Ján Čarnogurský survives vote of non confidence

After an opposition-dominated nine-hour discussion in parliament on September 8, MP's voted against the dismissal of Justice Minister and head of the Christian Democratic party (KDH) Ján Čarnogurský. Of 117 present deputies, 54 voted against his dismissal, 44 were in favour, and 19 abstained from voting.
The vote was initiated by the opposition parties Movement for a Democratic Slovakia (HZDS) and the Slovak National Party (SNS). The parties sought Čarnogurský's dismissal because, they charged, under his guidance the judiciary was becoming nonfunctional and politicised, and because of his efforts to oust the Chief Justice of the Supreme Court, SNS-nominated Štefan Harabin.

Committee fails to lift Móric's immunity

The Mandate and Immunity Committee failed to approve a recommendation on September 7 to lift the parliamentary immunity of opposition Slovak National Party (SNS) deputy Vitazoslav Móric. Police want to investigate Móric for stirring racial hatred and violence against a different race and ethnic group for comments he made about Slovak gypsies last month.
After the hearing, during which the MP sarcastically asked the committee if his case would be debated in the Romany language, Móric shouted obscenities at two photographers. He later explained that the photographers had been "blinding" him with their flash bulbs.
Móric has come under fire for statements he made calling for reservations to be established for gypsies, and for asking "what is humane about allowing idiots to impregnate idiots?" He also said that in order to curb crime in the Roma community, "it is necessary to penalize the gypsies severely, super severely."

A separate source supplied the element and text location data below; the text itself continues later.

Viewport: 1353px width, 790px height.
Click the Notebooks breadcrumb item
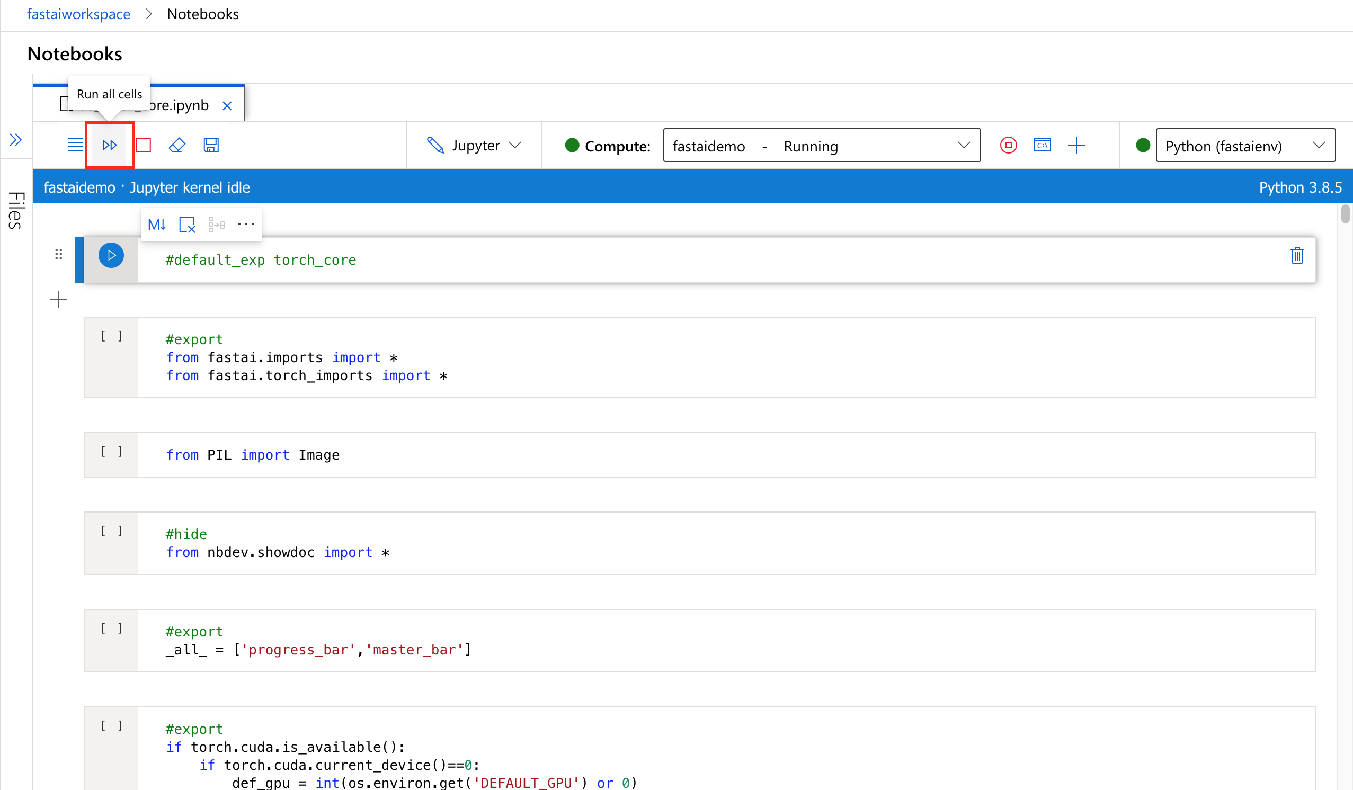[201, 14]
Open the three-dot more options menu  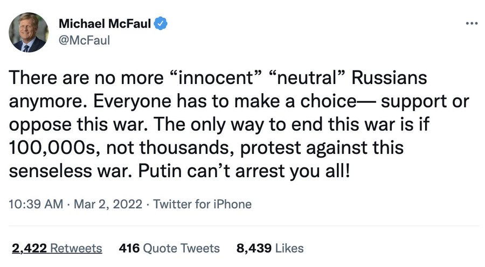click(x=472, y=24)
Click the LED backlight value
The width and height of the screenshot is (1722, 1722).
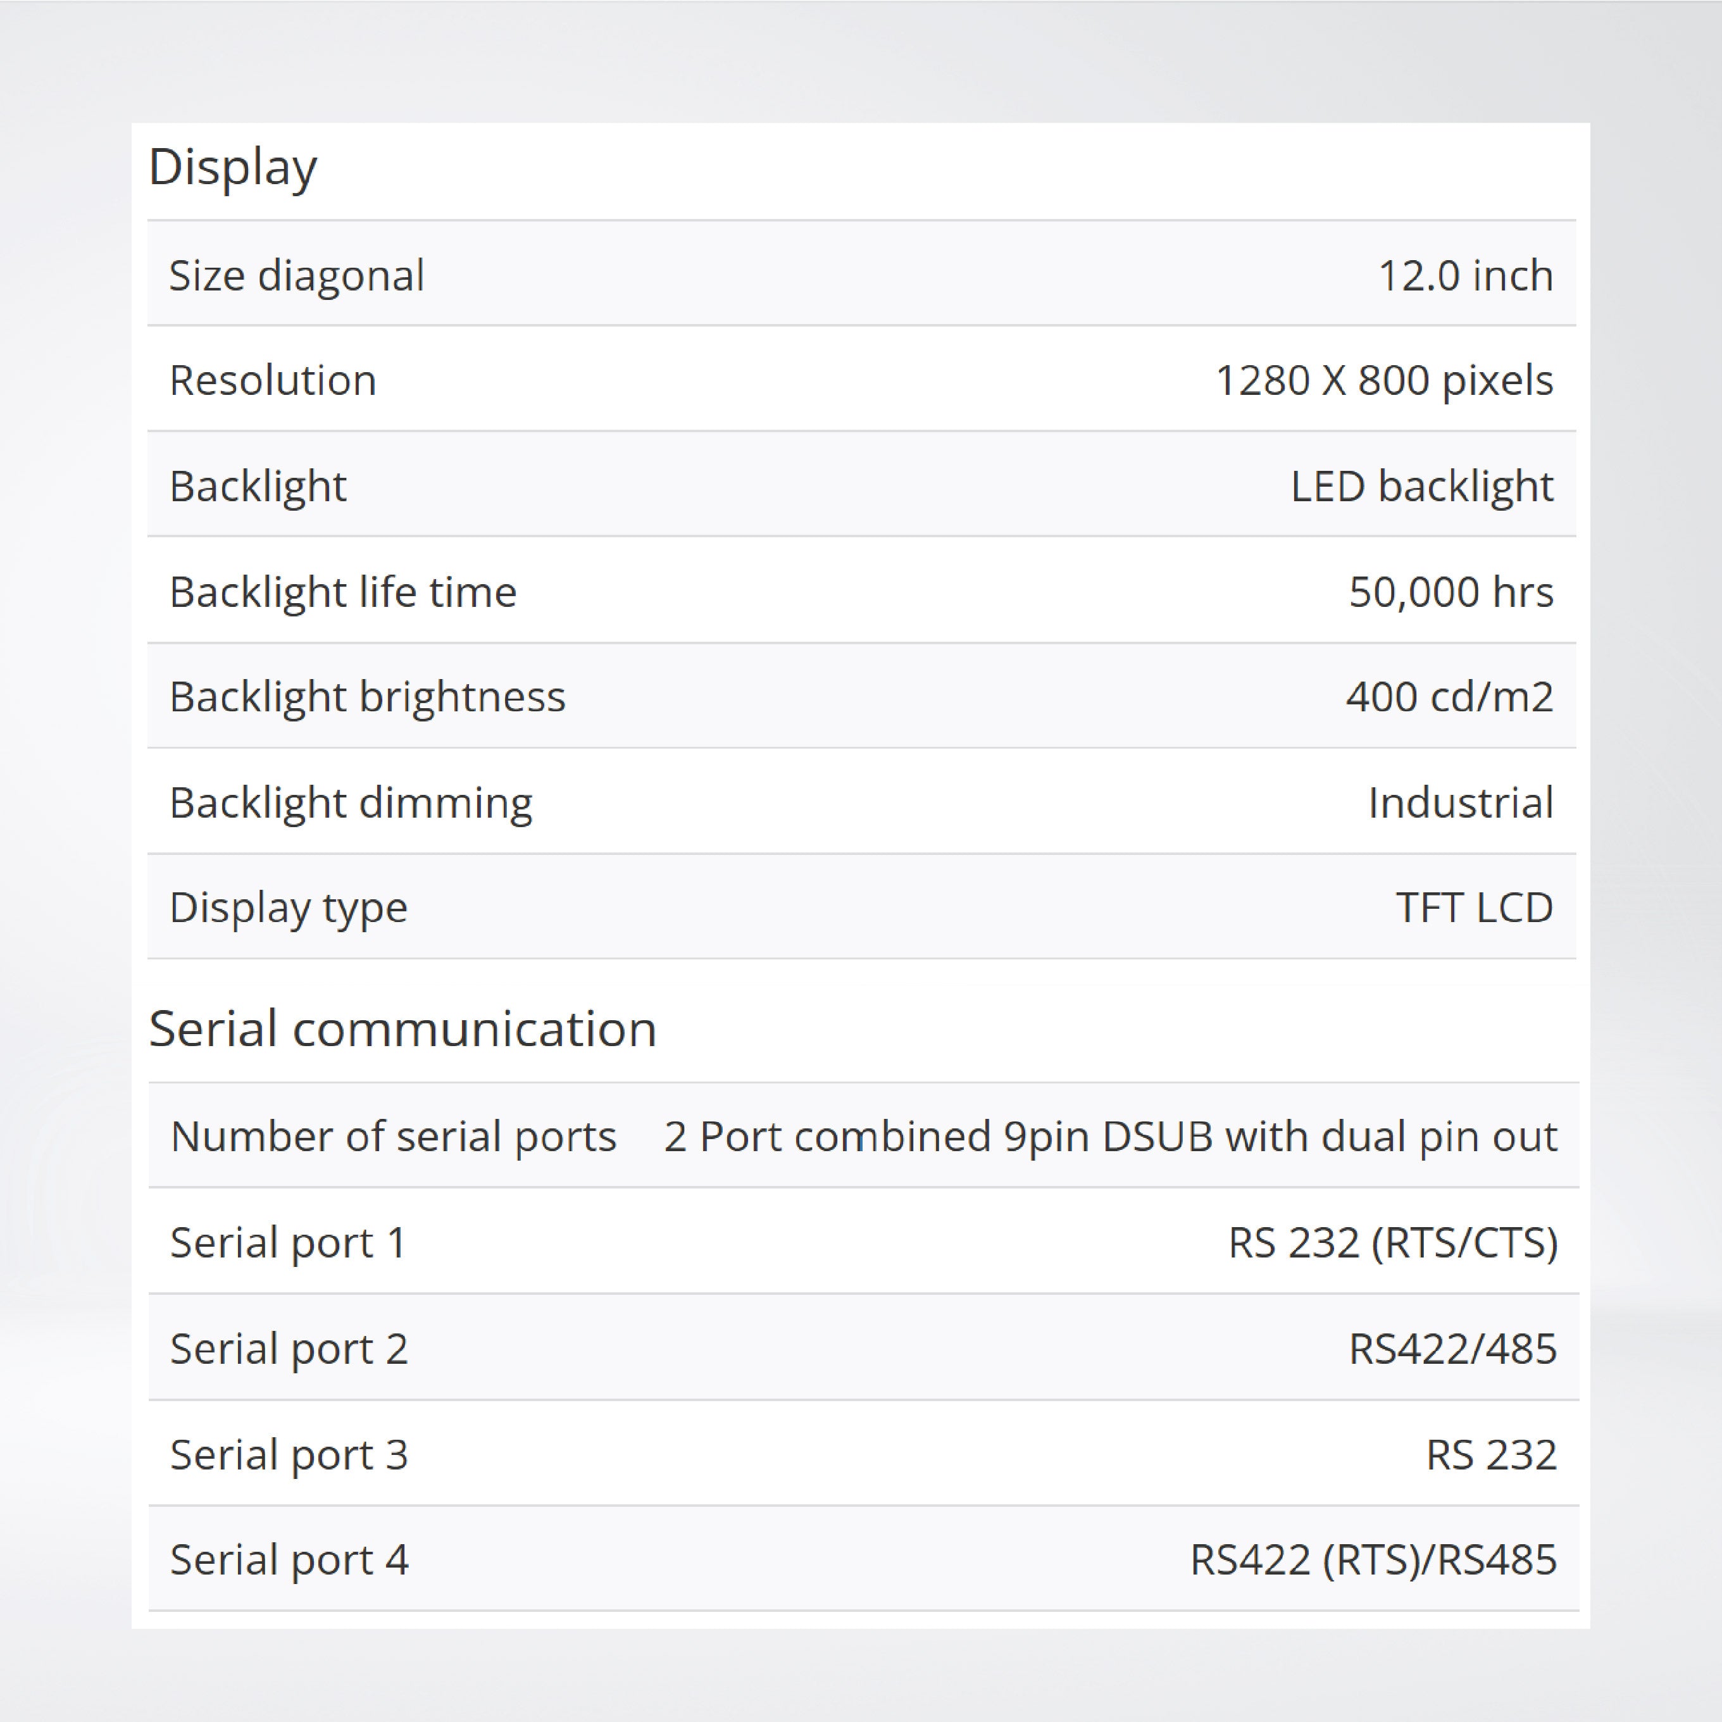coord(1421,486)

Physicians' trade union launches hunger strike

Marian Kollar, the chairman of the Physicians' Trade Union (LOZ), said that Slovak doctors are not responsibile for current conditions in the health-care sector, however they have been bearing the consequences of it for years. In protest, the LOZ leader announced a hunger strike among Slovak physicians which he said would continue until the union's demands for health-care sector reform and improved salaries were met.
The hunger-striking group of 12 physicians began their protest in front of the parliament building in Bratislava on September 12.